When you’re included in the meeting design, when you help clarify what we most need to accomplish in this time together, you become fully invested. You’re more likely to better prepare for the meeting, to be more engaged in the session, and to help co-create better outcomes.


Welcome the Elephants

As part of co-designing the session with us, we will ask you if there are any elephants we should know about. “The elephant in the room” is a common North American phrase that refers to the taboo topics that no one brings up. People go to great lengths to avoid these topics–they’ll pretend they don’t exist, dance around them, change the subject, collectively go quiet. Addressing these difficult topics is often critical to unlocking higher performance and great culture.
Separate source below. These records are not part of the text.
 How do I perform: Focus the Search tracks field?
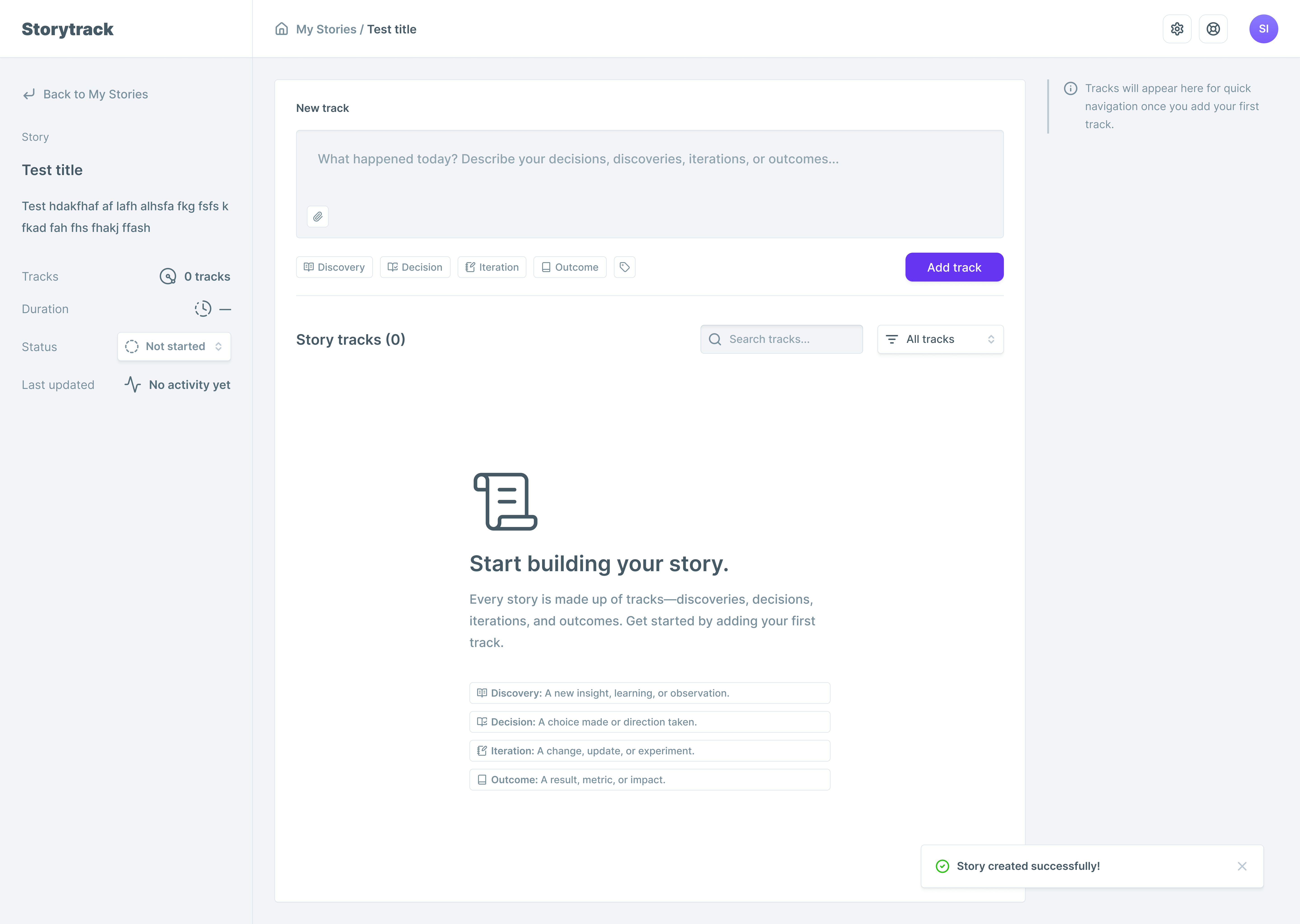click(x=791, y=339)
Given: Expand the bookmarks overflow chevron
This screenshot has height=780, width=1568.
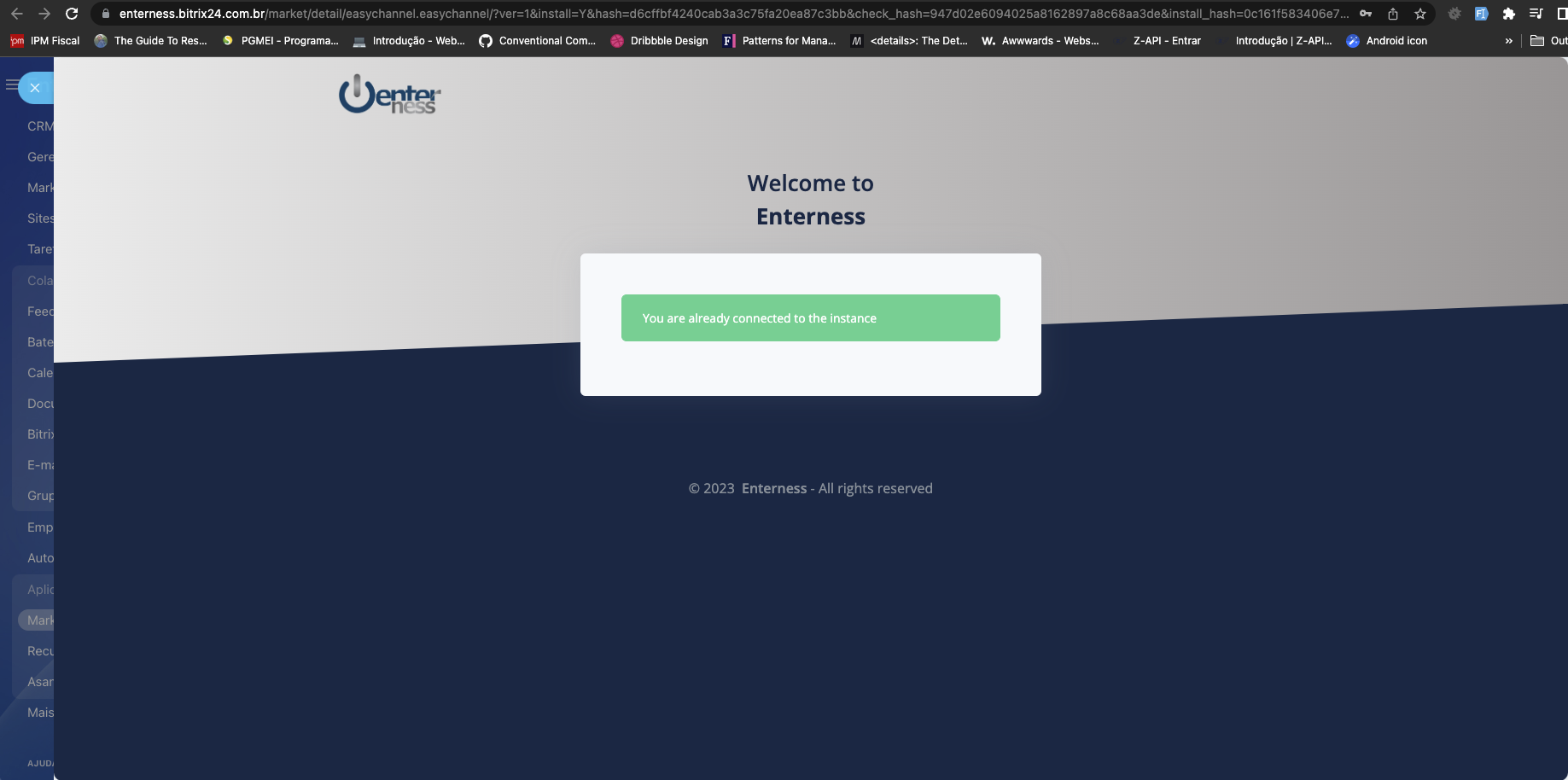Looking at the screenshot, I should (x=1509, y=40).
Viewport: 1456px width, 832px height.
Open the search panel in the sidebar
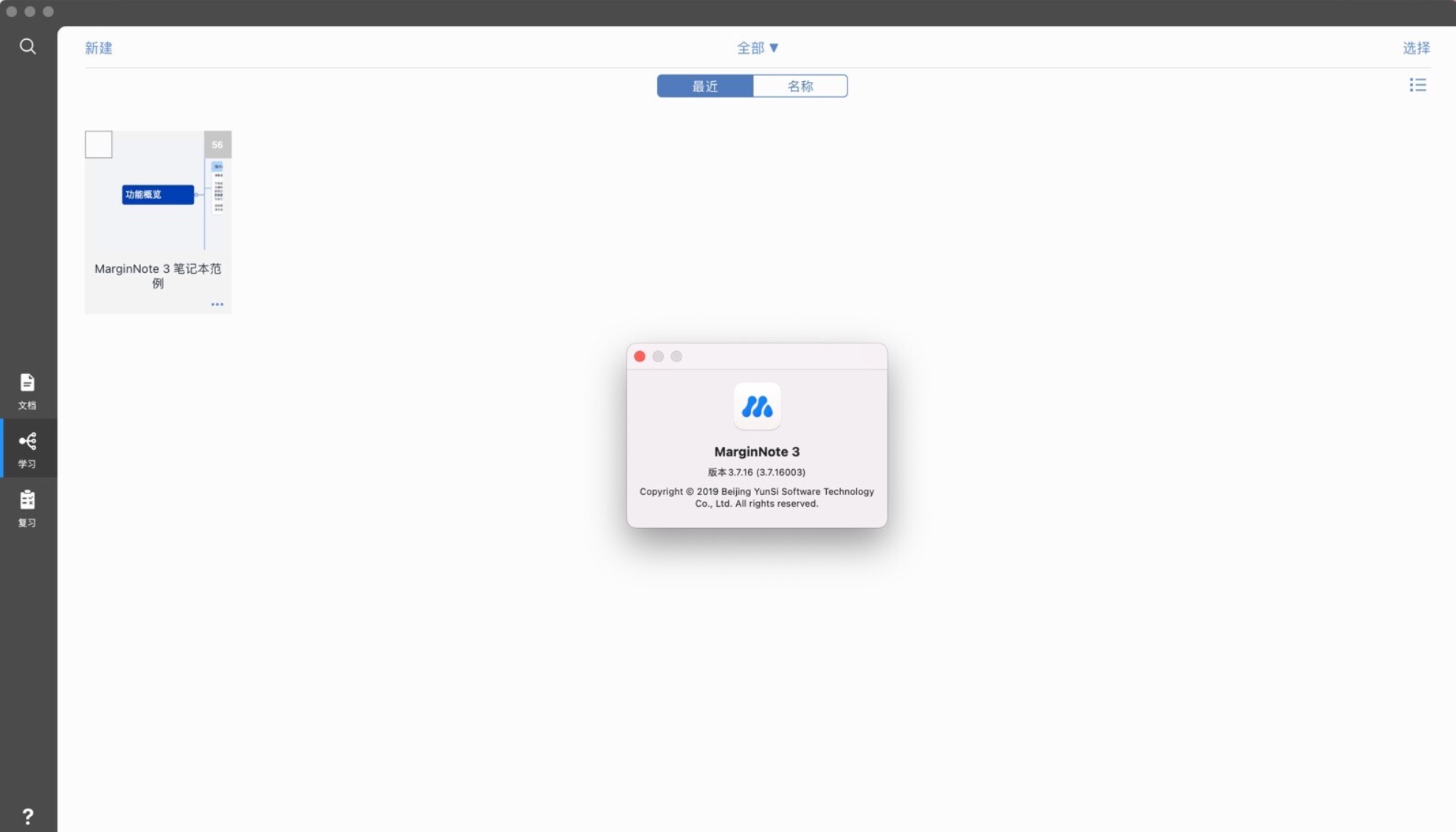click(28, 46)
Of course we can welcome the elephants as they come into difficult conversations unexpectedly. And, we can better welcome the elephants into our session if we know about them in advance. We can make a plan for how to introduce the taboo topic safely, and to facilitate a respectful and meaningful conversation. We have found that people are often more comfortable telling us about the known elephants in confidential, individual conversations.


Identify Training and Modeling Opportunities

Frequently, an elephant shared during empathy interviews is that people just don’t have the skills expected. Empathy interviews can help us identify areas where some of the participants might need additional review, explanations, or even training before making the critical decisions needed. We can add these to the pre-work or even the meeting itself.


Sometimes an elephant that emerges is that senior leaders are exhibiting behaviors that are keeping themselves and the team from achieving more together. As facilitators, we can then identify key behaviors that senior leaders might want to explicitly practice and model in the meeting.


Change Your Work Culture

Often the elephants in the room include behaviors and practices that are common in your work culture. Elephants you might bring in are assumptions or relationships that keep information from flowing, practices that go unnoticed and uncelebrated, and poor behaviors that are tolerated.


In empathy interviews, we’ll ask you what you want to be different. In synthesizing the results of all the interviews, we will look for ways we can support new behaviors and practices in how we design and facilitate the session, in the language we use, and in how we we ask everyone to participate.


We’ve repeatedly witnessed a group of engaged leaders rapidly change their culture as they all practiced and modeled new behaviors together.


What to Expect in an Empathy Interview

We will ask you to take about 30 minutes to individually connect with us. We ask each person the same set of questions. We will ask you some questions about your own context, what your organization needs most right now, and what might be keeping you from achieving more together. We’ll explicitly ask what you want out of the meeting both personally and for the group–and what the elephants might be. We’ll ask you to share explicit activities you wish were included or excluded from the meeting, and we’ll ask about your personal participation style.


We keep all interviews confidential at an individual response level. It helps us genuinely connect more quickly, and we’re more likely to learn about elephants that way. We take copious notes and/or use a transcription app so that we clearly capture language and desired outcomes. We do not share those notes outside of the facilitation team.


Although we never provide individual identifying information, we do synthesize the results and share common themes. We use all of the wonderful and difficult information shared in empathy interviews to design a better meeting.


Better Meetings = Better Results and Happier Humans

As you come together to steer your business in critical meetings, you of course want to invest in making those meetings as effective as possible. Participating in empathy interviews gives you a chance to help us design a better time together, improving participant relationships as you improve results.


Those better meetings also create happier humans: leaders are often deeply relieved when difficult issues finally get addressed. It feels good when the group makes better, more informed decisions together--and when you can leave a meeting feeling more like part of a great team.